## Task item
Return every line of the data exactly as it stands.

## Available data
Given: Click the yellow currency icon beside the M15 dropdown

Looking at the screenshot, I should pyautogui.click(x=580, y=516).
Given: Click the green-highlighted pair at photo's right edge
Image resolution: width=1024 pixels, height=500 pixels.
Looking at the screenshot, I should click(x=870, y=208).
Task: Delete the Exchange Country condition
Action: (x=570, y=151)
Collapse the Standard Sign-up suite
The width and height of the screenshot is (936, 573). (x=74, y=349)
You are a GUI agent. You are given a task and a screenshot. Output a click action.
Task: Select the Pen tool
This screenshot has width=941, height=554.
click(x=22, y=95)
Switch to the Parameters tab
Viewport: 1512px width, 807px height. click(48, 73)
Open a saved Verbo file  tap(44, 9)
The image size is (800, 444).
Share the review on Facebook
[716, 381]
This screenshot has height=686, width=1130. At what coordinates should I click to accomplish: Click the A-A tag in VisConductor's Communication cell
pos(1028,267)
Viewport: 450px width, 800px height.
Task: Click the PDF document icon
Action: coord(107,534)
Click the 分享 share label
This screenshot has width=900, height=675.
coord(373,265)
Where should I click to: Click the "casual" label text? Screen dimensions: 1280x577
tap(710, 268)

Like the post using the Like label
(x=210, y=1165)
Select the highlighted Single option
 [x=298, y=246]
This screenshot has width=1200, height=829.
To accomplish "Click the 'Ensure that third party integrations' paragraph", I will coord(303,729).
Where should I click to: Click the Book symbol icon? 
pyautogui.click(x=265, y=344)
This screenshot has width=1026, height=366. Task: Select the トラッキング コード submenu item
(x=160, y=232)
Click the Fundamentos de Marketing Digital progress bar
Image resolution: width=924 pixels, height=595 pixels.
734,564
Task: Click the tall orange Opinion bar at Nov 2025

## Solution to the problem
Given: Click the yellow currency icon beside the M15 dropdown

Looking at the screenshot, I should pyautogui.click(x=580, y=516).
Given: Click the green-highlighted pair at photo's right edge
Image resolution: width=1024 pixels, height=500 pixels.
Looking at the screenshot, I should click(x=870, y=208).
Task: Delete the Exchange Country condition
Action: (x=570, y=151)
Collapse the Standard Sign-up suite
The width and height of the screenshot is (936, 573). (x=74, y=349)
You are a GUI agent. You are given a task and a screenshot. Output a click action.
Task: Select the Pen tool
This screenshot has width=941, height=554.
click(x=22, y=95)
Switch to the Parameters tab
Viewport: 1512px width, 807px height. click(48, 73)
Open a saved Verbo file  tap(44, 9)
The image size is (800, 444).
Share the review on Facebook
[716, 381]
This screenshot has height=686, width=1130. At what coordinates should I click to accomplish: Click the A-A tag in VisConductor's Communication cell
pos(1028,267)
Viewport: 450px width, 800px height.
Task: Click the PDF document icon
Action: coord(107,534)
Click the 分享 share label
This screenshot has width=900, height=675.
coord(373,265)
Where should I click to: Click the "casual" label text? Screen dimensions: 1280x577
tap(710, 268)

Like the post using the Like label
(x=210, y=1165)
Select the highlighted Single option
 [x=298, y=246]
This screenshot has width=1200, height=829.
To accomplish "Click the 'Ensure that third party integrations' paragraph", I will coord(303,729).
Where should I click to: Click the Book symbol icon? 
pyautogui.click(x=265, y=344)
This screenshot has width=1026, height=366. Task: Select the トラッキング コード submenu item
(x=160, y=232)
Click the Fundamentos de Marketing Digital progress bar
Image resolution: width=924 pixels, height=595 pixels.
734,564
Task: Click the tall orange Opinion bar at Nov 2025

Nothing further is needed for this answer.